● WORK REQUIRED: How many lines in the entries below contain the string "every"? Reply with the number only.

● DATA FOR REVIEW:
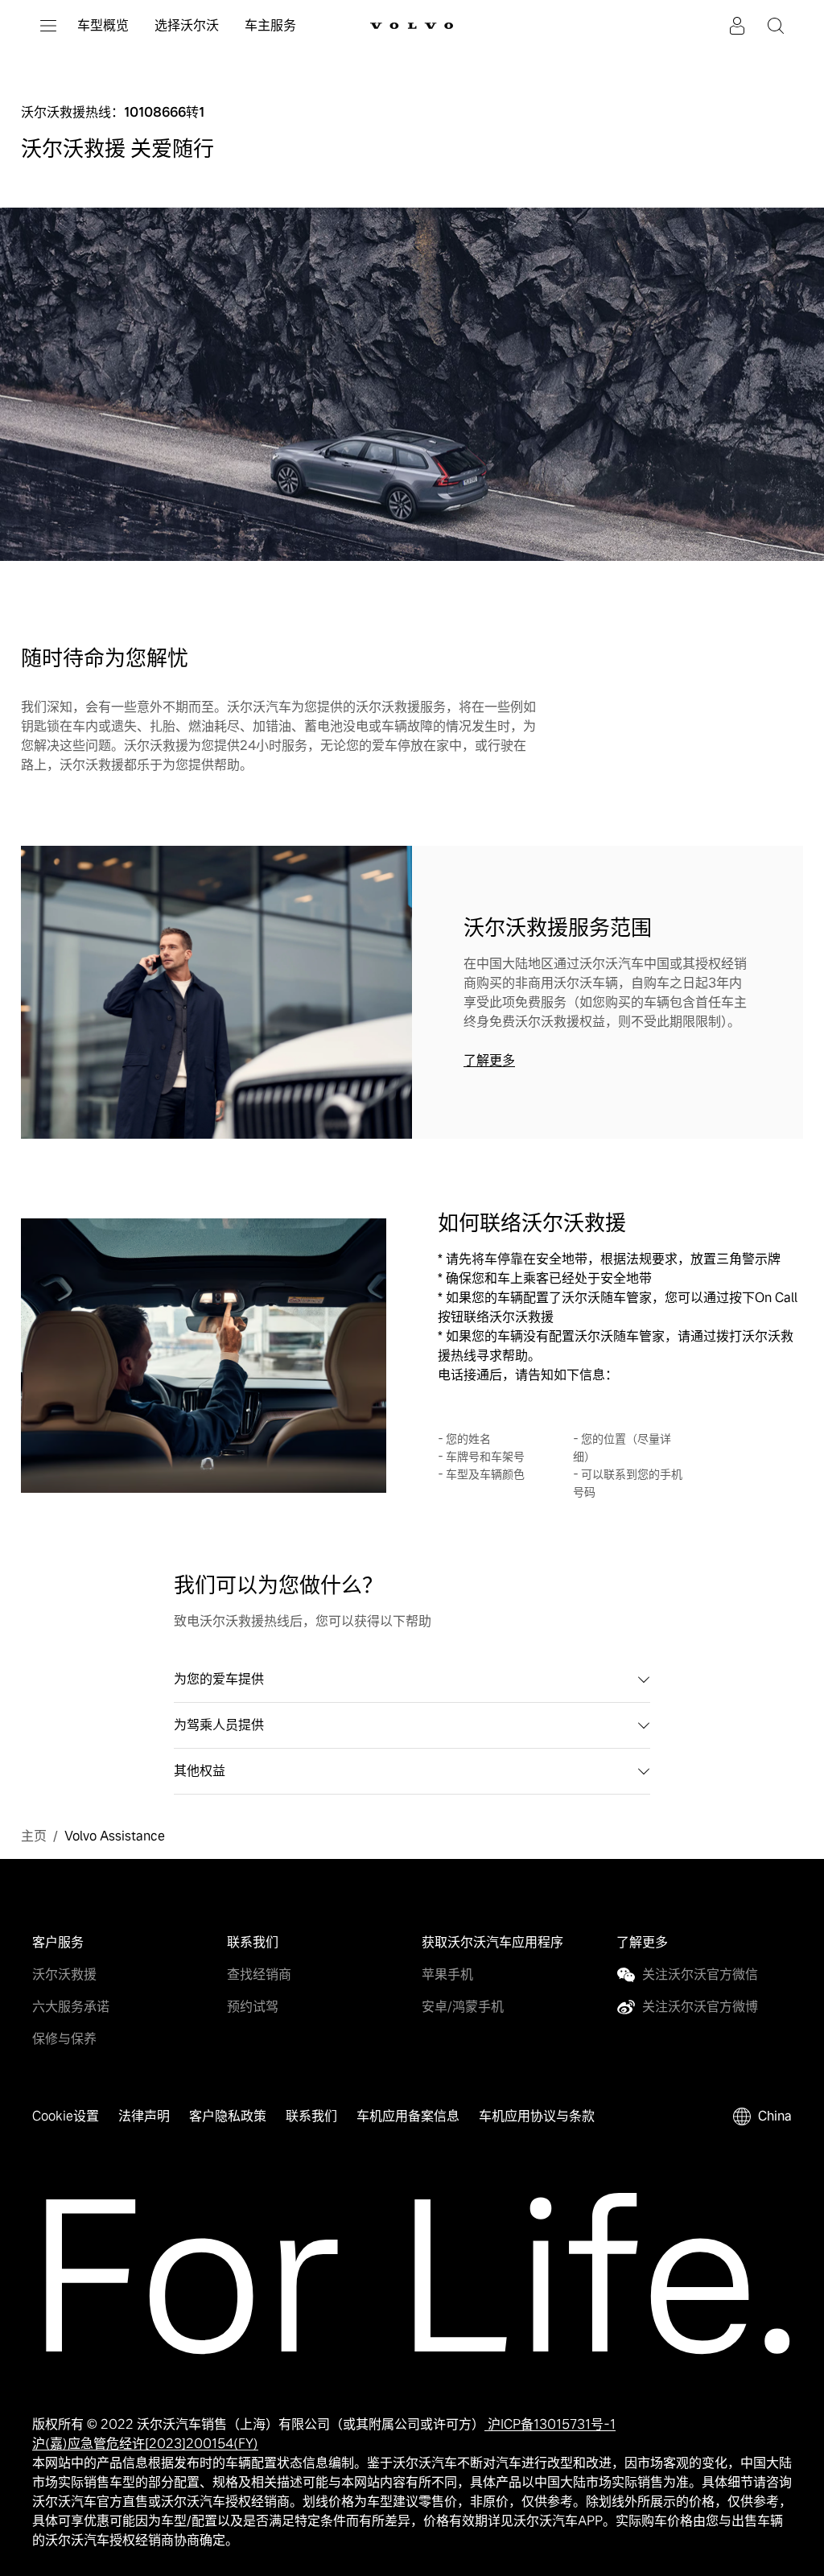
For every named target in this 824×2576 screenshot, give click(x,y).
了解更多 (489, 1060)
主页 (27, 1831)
---
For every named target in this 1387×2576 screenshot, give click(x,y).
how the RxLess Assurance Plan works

● TASK SOLUTION: 2